[ back ]
Coaches get sacked by politics
(by Dave Lange - January 25, 2012)
COUNTY LINE, BY DAVE LANGE
Coaches get sacked by politics
In high school football circles, Canton McKinley and Kenston are in different orbits. McKinley is one of the most storied football programs in America, a two-time national champion and winner of several Ohio High School Athletic Association big-school championships. Kenston was the 1995 state runner-up in a smaller division.
So it comes as no surprise that, when the football coaches at the two schools were sacked recently, reaction in their respective communities was like night and day.
The contract of McKinley head coach Ron Johnson was not renewed early this month by a 3-2 vote of the Canton Board of Education. His Bulldogs reached the Division I state playoffs in all four years of his tenure and defeated archrival Massillon three times.
Kenston's Pete Thompson basically was told to resign or else last month after one year as head coach and 15 years as an assistant. His Bombers finished the 2011 season with a 6-4 record, missed the Division II playoffs and lost another game to neighborhood rival Chagrin Falls.
In the wake of Mr. Johnson's firing, which was front-page news in the Canton newspaper, the community exploded with protest. There have been organized demonstrations, threats of election recalls against school board members and even public exposure of their personal financial histories. They take football seriously in Canton.
In the wake of Mr. Thompson's forced resignation, which was front-page news in our Chagrin Valley Times, the Kenston community has snoozed. The coach told our sports editor last fall, "I've got 15 more years to teach and hopefully coach, and I don't see myself going anywhere other then Kenston." Despite his loyalty, not a single player, associate or athletic booster has taken a public stand in his defense.
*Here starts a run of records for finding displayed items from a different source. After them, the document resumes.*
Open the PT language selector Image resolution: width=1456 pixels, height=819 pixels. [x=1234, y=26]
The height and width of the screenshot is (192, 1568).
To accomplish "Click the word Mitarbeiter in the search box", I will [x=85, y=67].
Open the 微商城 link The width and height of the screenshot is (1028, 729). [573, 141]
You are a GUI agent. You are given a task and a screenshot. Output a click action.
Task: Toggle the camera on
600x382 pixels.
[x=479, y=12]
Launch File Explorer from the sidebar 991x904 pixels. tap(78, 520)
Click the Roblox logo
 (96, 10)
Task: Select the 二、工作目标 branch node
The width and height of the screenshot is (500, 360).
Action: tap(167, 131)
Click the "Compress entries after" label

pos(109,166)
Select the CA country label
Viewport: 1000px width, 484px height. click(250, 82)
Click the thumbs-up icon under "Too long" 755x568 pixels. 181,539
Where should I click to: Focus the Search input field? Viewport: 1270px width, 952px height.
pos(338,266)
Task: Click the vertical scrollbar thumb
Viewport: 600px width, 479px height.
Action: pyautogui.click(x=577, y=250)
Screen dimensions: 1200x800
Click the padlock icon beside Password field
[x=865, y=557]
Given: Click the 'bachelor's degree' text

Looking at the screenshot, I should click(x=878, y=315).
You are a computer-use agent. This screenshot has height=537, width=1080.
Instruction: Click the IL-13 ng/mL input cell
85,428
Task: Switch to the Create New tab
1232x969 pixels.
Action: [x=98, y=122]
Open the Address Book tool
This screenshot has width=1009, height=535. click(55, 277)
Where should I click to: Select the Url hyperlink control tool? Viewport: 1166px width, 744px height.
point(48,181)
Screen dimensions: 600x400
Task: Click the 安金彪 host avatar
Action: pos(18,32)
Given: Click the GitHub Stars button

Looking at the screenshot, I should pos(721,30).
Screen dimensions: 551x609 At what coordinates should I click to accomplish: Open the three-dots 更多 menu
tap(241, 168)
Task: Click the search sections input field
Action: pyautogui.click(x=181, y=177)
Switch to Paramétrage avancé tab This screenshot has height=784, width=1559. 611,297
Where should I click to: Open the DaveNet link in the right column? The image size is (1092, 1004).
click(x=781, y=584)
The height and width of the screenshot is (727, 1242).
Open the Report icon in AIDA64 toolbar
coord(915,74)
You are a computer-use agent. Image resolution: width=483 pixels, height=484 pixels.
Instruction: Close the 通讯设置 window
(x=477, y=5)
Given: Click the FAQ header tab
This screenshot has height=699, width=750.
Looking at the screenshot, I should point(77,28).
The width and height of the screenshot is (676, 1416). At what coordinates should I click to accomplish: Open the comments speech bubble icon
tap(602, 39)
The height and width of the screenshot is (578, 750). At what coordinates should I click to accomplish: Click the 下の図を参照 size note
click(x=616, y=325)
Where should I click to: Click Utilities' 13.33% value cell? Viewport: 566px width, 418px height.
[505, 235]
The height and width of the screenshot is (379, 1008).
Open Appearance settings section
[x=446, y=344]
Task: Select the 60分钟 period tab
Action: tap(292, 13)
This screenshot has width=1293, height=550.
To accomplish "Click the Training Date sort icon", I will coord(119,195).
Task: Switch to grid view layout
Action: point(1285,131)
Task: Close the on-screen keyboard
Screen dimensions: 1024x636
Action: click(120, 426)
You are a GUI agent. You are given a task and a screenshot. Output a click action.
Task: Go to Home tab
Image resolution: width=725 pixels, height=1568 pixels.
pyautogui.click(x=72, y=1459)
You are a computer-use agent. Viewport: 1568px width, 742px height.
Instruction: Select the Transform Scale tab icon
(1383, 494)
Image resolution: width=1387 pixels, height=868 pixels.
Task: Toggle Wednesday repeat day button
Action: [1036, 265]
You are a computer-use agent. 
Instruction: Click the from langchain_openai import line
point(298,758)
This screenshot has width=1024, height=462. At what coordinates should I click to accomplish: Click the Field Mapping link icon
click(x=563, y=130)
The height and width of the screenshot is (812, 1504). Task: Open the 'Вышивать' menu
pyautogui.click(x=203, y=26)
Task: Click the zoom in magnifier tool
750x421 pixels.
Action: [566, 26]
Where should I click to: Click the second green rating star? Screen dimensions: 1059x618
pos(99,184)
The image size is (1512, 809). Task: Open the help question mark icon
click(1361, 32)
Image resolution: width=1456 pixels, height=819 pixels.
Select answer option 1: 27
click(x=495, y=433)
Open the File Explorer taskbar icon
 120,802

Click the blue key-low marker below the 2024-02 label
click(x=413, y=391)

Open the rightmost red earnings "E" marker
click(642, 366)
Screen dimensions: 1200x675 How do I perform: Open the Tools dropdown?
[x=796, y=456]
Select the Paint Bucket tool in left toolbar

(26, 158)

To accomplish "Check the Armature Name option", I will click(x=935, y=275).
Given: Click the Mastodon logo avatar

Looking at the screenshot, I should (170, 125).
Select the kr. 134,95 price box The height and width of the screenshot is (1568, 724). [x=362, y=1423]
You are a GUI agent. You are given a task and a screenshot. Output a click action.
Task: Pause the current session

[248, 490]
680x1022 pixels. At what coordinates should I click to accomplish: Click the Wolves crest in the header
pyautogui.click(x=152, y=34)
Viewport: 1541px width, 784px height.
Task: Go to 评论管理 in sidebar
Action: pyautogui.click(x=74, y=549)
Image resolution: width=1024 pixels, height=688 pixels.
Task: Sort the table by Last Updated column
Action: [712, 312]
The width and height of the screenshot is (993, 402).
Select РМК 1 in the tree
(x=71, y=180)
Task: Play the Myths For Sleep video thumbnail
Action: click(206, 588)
That's where I come in. As the parent of two sons who earned a total of 19 varsity letters in three high-school sports and as a former coach of two sports, one of them at the high-school level for seven years, I believe that parents, not performance, are to blame. That is especially true for football, although my personal observations come from less prominent sports.
In Canton, certain parents who complained that the football coach was a poor communicator held sway with a majority on the school board. Such diversions have more to do with parental control than with coaching football.
At Kenston, the official justification was obtusely that "the school district wanted to go in a different direction," even though the coach's direction was well known through many years of experience. Some parents want better sensitivity, not better coaching.
As I said, I've seen high school sports from both sides of the coach-parent equation. Sometimes parents are right. Sometimes they're wrong. Some parents complain louder than others. Some of them influence school administrators.
Sports provide an opportunity for young people to learn an array of lessons about life -- about teamwork and hard work, self-respect and mutual respect, fairness and unfairness, winning and losing. Sports are supposed to be about equal opportunity, not equality, not entitlements and not politics. Often, it's not about how to play the game but about whose kids get to play.